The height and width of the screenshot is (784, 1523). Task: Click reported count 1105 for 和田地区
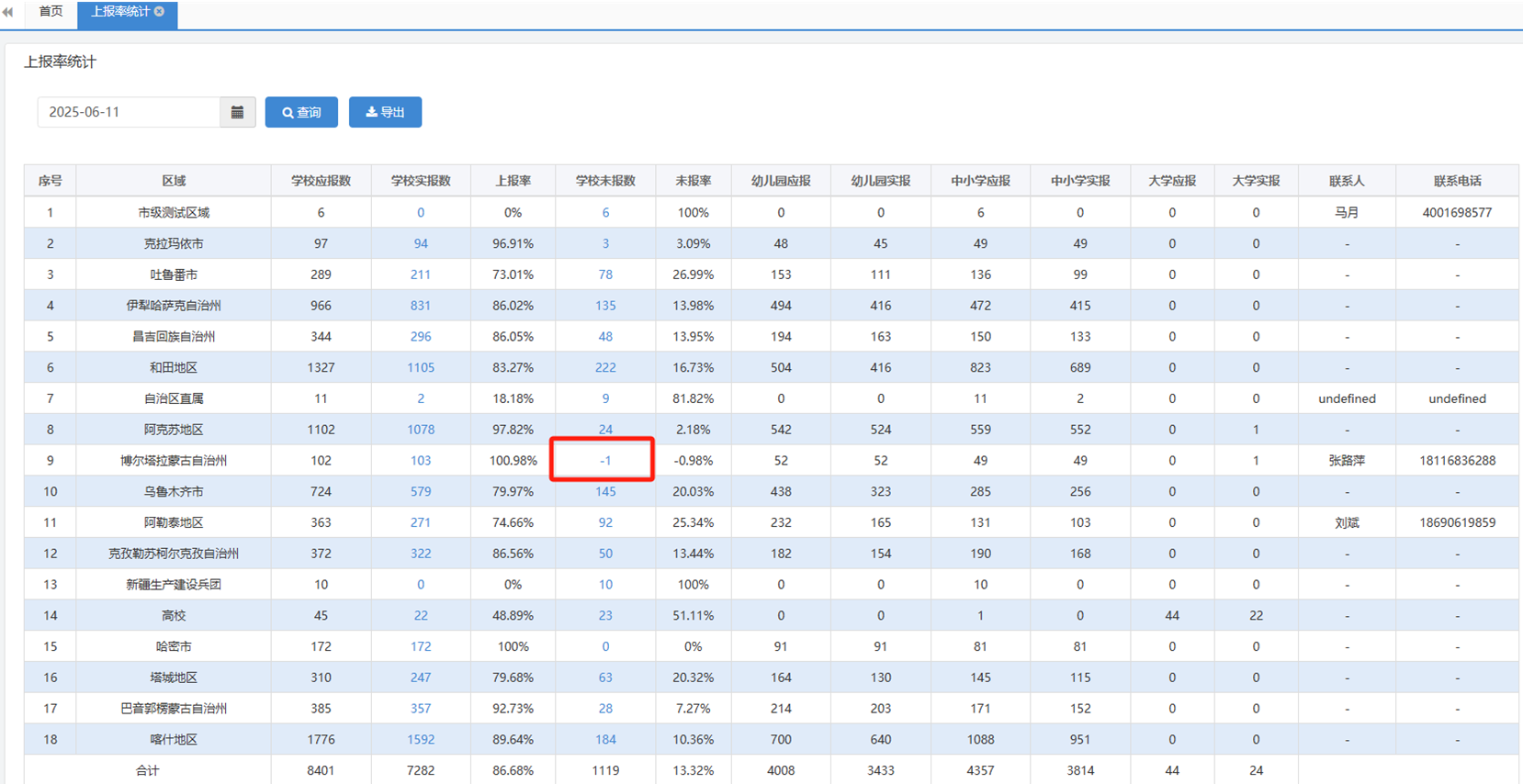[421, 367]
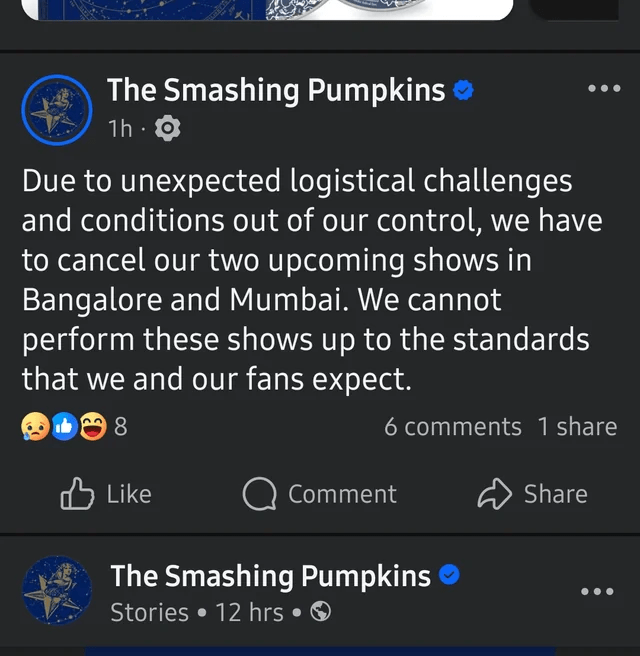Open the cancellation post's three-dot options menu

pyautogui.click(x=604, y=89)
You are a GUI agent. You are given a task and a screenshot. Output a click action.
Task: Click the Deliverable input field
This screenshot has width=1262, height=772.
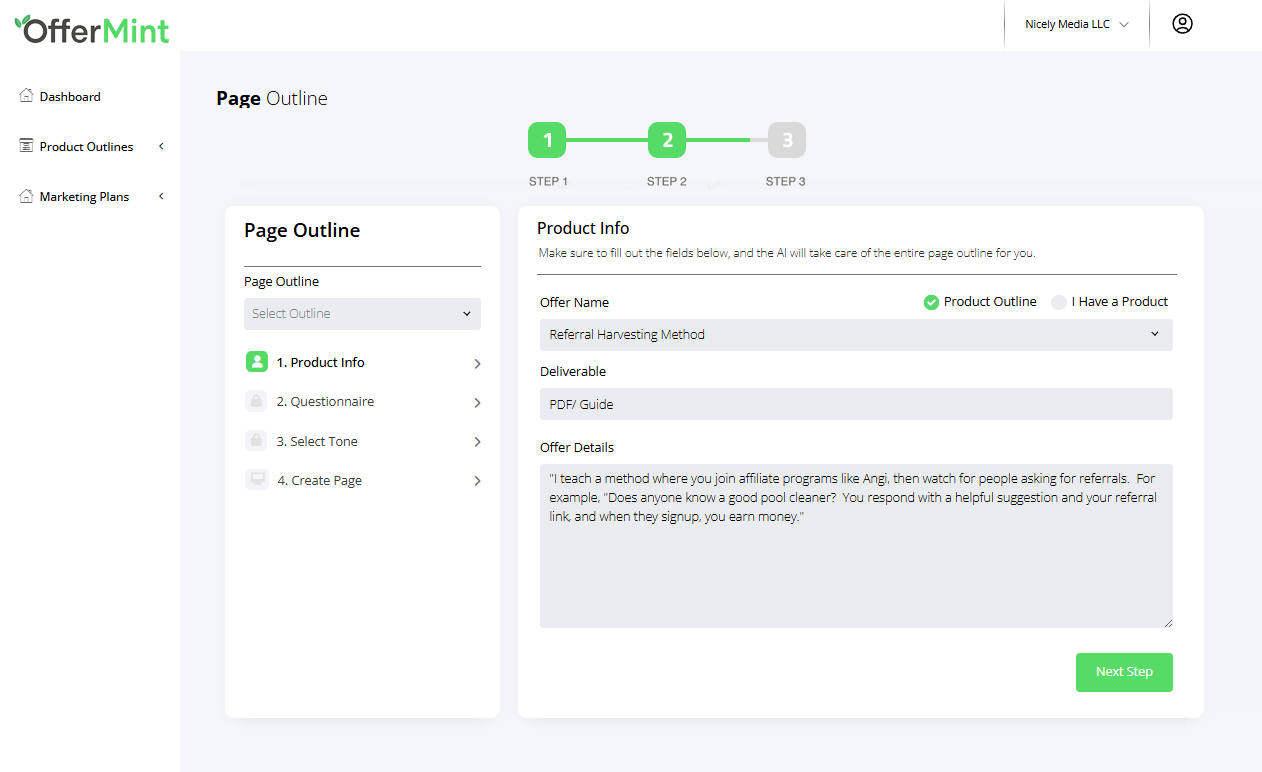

> [What to work on]
When you find the line that contains "You are a GUI", retype it and every line after it through the end of the data above, exactly, with no pictures.

> [Written reply]
You are a GUI agent. You are given a task and a screenshot. Output a click action.
Task: Click the Deliverable input field
This screenshot has width=1262, height=772.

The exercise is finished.